THROUGH THIS SPRING, in the fields I walk, I watched a Canada goose with a broken wing. She stayed close to pond’s edge to escape predators, her limb splayed and useless on last summer’s brawny, blonde rye grass. When those like her flew over, gay and gregarious in the lively, changing sky, she did not call out. How hard not to, I thought — to not call for company, to not cry for your own.

At times, I would see her floating elegant, her one wing dipped in water as a casual, a desultory thing. Of course her ease was pretense, and I admired the pinfeathered will of her to be seen as more than what she had become. As the sun strengthened and snow and then ice and then hoarfrost and then ice and then snow left the world, how difficult the movement from earth to water, from broken to beautiful, but one she daily made. As she would float serene, her bright garnet eye quiet upon me, I would study the marks she left in this warming world, webs of feet taking her where she must, draglines of feathers denying her what she wanted — something as simple, as light, as air.

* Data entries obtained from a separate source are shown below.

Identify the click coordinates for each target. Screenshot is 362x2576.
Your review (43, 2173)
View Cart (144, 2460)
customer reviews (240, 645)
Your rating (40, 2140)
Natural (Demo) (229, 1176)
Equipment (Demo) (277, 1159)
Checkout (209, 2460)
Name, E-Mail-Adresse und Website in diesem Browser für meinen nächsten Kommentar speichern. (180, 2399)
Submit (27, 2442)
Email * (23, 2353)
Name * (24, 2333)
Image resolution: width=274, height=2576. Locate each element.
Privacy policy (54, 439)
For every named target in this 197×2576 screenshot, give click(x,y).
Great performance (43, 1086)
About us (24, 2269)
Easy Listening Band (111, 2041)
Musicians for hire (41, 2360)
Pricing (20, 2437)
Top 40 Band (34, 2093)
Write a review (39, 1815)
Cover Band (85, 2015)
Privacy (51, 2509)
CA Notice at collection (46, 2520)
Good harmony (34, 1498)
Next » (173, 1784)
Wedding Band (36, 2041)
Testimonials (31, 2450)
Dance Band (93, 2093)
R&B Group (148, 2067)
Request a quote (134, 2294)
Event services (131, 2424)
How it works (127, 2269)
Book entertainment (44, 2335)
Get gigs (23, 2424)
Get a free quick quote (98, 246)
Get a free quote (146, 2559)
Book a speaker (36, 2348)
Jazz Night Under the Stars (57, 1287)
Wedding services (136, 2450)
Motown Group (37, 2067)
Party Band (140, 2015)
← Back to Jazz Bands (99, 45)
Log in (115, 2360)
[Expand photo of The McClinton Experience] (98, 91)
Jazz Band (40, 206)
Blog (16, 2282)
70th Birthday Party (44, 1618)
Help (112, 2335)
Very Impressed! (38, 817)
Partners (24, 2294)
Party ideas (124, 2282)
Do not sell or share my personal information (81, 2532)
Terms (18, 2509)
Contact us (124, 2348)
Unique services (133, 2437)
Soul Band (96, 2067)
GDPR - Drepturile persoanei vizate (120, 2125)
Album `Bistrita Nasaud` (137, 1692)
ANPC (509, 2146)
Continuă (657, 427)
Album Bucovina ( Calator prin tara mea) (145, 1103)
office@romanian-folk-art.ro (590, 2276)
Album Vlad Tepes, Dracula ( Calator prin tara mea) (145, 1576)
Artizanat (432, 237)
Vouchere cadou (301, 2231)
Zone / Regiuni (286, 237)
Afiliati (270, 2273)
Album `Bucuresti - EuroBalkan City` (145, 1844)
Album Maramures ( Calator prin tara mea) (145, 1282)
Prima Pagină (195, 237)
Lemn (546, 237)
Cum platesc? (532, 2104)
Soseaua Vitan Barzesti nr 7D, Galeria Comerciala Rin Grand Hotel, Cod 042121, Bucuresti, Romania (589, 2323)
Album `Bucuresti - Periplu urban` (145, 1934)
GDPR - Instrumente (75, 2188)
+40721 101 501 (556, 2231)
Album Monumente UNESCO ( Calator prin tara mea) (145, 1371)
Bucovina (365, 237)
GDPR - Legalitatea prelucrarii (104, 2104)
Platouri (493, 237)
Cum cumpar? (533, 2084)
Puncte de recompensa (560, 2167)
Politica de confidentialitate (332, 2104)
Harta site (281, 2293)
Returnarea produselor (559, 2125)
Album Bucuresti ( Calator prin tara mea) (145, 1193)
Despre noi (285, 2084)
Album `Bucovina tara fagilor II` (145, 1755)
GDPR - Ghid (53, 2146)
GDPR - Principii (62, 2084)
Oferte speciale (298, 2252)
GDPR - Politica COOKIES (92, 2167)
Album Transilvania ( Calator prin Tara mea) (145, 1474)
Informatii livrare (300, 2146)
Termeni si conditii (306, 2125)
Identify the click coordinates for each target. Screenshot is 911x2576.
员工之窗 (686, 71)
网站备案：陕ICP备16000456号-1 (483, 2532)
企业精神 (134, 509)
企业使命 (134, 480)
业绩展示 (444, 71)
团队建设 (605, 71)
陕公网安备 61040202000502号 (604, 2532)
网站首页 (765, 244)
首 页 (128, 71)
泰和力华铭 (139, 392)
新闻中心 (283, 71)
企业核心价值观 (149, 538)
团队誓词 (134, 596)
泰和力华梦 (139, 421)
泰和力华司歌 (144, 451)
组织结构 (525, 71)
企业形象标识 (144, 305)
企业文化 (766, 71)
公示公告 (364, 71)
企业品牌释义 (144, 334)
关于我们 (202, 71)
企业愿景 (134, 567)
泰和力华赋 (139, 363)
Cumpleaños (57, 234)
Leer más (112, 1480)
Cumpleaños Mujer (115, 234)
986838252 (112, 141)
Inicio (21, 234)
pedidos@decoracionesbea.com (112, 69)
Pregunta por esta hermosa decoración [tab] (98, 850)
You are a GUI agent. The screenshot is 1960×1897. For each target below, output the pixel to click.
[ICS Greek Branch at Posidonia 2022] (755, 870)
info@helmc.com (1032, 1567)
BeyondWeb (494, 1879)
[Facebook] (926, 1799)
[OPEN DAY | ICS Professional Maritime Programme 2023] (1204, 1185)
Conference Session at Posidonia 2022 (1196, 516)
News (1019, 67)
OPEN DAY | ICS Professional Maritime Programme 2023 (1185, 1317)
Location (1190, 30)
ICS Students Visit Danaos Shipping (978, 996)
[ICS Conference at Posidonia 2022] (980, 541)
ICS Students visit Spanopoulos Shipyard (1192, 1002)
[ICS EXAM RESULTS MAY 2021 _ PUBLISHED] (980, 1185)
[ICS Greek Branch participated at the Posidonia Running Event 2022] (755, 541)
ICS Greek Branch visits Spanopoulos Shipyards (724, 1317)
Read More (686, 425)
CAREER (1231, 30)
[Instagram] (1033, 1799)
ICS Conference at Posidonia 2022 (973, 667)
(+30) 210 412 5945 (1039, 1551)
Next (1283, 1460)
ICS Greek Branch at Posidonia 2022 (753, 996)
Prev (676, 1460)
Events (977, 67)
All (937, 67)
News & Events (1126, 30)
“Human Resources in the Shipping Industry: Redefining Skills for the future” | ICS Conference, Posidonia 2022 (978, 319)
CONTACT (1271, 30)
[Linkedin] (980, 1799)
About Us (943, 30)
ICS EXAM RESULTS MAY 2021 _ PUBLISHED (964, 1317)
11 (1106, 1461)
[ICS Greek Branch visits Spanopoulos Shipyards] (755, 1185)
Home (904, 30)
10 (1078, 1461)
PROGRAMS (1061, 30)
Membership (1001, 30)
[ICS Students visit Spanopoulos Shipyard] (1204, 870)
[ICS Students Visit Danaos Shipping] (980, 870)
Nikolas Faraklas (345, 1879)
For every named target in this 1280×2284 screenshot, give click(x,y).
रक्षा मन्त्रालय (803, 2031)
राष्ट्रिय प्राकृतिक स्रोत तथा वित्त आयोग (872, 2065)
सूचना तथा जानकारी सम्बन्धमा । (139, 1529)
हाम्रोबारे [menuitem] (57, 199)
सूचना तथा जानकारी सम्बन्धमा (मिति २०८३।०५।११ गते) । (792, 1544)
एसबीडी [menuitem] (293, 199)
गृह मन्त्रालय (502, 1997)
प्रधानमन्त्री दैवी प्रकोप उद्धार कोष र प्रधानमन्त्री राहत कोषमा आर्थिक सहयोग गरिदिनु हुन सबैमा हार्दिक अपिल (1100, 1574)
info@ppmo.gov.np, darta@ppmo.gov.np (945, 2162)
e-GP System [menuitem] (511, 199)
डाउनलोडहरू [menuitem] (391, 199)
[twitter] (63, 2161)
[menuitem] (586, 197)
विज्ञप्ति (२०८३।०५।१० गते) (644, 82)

One day when I went to see her, she was gone, probably to the feral gut of a cat or to the wilder craw of a coyote.

I hope that her swallowing was swift. It was certainly neat. All I could find was a flight feather tangled in the rye.

It sits before me now, a shaft from a broken wing. Sometime soon, I will bring it close to my nose and clip its tip. From that thin, hollow place will come a small, birdlike rush of high and wild air. And for a moment I will give up these computer keys and dip her quill in red and then green and then blue ink, making webs and draglines of symbols, somewhere between what I need and what I want, somewhere between brokenness and beauty. Perhaps they will describe the nature of this fine world.